What draws our attention in our relationships with others? I feel that our relationships are formed at many different levels of familiarity, acquaintance, friendship, and accompaniment. We know that these bonds that are formed affect how we are present to the other and how much their life impacts our own. This relates to how close we feel to that person and how we share our lives with them. It may be good to explore this more fully because it will impact how we relate to them and how we can truly become ourselves.
In a familiar relationship, we see the other person as the person who may be useful to us and we may be useful to them. Thus we enter into a sense of interaction that shares something which seeks an external good that is important to our life. Thus we may know the name of the person in the supermarket, we are conscious of the person we meet on the way to work and we can share a smile with a person who is our neighbor. This is the first entry door to the relationship but it can often seem transitory.
Then there is the acquaintance who we start to know about their lives and what they do has an impact on our own. We notice how what they do has a deeper impact on how we seek to live. This may be because their story resonates with our own. We see this in dramas on television or which we seek in movies that touch on important issues in life. We join with the person to the depth that they help us to see more clearly what we are called to engage with in life. They help us to see our lives differently.
Yet it is the face-to-face encounters with a person that their story interweaves with our own. We start to notice that they help us to know ourselves more clearly. They are willing to share time with us and they help us to notice what is important for us to become who we are called to become. The experience of friendship helps us to drop the mask and become real. We no longer pretend to be somebody we are not.
This helps us to know the person who accompanies us in our life not because we are perfect but because we share more deeply of ourselves. We do not see our greatness in what we own, do or achieve. The first point is that we are met as we are and this shapes who we are called to become. This allows us to be the touchstone of our lives and it does not put on airs and graces. We unfold into the fulness of our humanity in giving glory to God with our lives.
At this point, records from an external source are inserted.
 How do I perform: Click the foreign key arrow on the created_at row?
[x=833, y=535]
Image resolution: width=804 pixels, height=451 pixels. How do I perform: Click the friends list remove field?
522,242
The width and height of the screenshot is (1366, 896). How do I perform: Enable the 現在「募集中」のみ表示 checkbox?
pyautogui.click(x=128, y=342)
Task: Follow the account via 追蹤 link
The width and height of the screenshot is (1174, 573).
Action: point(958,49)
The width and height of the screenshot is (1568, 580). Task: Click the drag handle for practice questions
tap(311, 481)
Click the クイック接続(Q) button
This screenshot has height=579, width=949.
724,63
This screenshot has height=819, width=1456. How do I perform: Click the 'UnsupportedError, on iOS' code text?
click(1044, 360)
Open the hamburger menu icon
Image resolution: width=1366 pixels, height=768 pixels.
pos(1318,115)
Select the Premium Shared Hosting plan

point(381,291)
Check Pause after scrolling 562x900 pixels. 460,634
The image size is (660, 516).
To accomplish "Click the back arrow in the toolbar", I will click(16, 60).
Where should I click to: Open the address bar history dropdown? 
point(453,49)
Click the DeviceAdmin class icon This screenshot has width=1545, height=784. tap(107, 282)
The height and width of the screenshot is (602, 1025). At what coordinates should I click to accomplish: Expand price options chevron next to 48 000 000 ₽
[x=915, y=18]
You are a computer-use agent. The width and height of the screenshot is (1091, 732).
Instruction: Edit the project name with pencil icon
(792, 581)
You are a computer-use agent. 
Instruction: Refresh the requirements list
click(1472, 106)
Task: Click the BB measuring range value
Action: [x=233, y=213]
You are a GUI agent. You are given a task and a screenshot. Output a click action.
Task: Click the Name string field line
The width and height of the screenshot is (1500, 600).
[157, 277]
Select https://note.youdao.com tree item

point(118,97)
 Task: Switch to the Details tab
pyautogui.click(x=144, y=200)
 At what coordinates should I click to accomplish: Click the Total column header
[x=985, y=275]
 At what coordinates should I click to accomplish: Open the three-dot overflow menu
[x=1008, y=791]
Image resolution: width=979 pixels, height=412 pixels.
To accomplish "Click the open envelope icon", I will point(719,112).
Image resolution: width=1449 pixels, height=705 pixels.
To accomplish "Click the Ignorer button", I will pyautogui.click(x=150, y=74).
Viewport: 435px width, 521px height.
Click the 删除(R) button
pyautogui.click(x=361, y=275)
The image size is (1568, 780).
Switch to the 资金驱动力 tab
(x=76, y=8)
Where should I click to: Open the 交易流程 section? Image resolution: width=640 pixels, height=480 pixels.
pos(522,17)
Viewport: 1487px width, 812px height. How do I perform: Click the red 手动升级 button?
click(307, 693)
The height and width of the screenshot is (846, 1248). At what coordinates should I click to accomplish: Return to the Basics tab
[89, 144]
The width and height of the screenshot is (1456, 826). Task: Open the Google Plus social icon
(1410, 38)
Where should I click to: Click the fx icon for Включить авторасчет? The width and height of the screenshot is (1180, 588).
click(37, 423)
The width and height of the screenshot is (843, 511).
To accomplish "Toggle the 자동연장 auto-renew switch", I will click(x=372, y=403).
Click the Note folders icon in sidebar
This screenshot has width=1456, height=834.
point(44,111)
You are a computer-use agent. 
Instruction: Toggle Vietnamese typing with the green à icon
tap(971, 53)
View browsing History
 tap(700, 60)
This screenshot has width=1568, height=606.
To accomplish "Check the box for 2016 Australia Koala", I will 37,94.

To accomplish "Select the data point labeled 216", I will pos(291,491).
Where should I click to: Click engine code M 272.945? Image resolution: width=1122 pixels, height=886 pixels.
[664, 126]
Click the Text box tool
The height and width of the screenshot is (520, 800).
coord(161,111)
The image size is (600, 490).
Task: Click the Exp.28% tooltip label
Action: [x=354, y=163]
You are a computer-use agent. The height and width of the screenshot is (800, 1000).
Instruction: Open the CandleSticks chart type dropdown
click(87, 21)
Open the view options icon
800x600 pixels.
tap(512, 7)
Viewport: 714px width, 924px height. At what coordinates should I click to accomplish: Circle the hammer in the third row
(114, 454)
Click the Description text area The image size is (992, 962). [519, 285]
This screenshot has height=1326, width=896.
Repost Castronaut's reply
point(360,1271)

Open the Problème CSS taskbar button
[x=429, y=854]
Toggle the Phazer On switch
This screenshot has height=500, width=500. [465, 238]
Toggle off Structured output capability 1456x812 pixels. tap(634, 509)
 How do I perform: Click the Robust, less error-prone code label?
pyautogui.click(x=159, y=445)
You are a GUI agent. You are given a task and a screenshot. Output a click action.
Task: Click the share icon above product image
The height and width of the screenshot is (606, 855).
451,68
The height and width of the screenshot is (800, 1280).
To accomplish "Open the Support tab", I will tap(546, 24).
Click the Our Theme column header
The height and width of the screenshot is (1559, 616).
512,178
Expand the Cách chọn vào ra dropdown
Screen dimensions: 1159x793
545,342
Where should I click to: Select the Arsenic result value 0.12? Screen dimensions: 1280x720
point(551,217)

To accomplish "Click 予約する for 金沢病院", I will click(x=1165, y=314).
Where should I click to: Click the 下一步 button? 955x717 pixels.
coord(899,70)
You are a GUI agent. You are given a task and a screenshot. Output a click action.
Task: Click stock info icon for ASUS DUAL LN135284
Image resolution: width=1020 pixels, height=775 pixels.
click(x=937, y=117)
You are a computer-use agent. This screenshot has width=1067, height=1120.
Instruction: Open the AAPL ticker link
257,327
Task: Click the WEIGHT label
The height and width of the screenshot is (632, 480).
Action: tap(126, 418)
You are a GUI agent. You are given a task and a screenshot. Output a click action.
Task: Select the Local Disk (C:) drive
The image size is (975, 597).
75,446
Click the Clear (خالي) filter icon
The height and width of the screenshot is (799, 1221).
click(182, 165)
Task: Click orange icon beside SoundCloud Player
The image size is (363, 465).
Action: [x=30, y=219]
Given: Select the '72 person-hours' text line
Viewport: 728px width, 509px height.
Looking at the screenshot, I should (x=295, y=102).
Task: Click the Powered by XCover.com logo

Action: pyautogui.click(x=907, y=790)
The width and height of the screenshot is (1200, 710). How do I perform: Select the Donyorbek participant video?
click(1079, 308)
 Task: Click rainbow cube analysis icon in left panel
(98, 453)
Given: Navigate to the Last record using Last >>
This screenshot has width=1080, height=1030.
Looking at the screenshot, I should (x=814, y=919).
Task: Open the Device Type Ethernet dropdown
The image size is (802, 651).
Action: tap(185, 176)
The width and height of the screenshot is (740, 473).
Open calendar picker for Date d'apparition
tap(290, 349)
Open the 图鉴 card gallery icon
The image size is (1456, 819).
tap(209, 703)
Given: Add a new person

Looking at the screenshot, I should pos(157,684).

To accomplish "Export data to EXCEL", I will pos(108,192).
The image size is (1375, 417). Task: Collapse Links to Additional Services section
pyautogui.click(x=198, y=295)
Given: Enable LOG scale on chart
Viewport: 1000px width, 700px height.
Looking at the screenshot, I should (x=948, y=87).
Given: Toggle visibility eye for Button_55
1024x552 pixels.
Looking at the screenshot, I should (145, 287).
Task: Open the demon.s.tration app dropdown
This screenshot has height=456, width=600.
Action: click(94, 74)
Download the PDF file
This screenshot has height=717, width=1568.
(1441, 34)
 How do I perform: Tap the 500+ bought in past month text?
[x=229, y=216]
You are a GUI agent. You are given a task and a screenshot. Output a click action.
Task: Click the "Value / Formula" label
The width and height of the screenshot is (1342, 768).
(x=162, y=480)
In the same way that we draw into friendship with each other so we draw into a relationship with God. The dimensions draws us closer to being who we are called to be. This is at the heart of being a person who is open to a graced relationship that integrates all that makes us who we are. We do not need to pretend to know God but discover a God who knows us at the most intimate and profound level. We shed the masks of pretending to discover that we are called to be real not an artificial self. We become a person who is loved into being.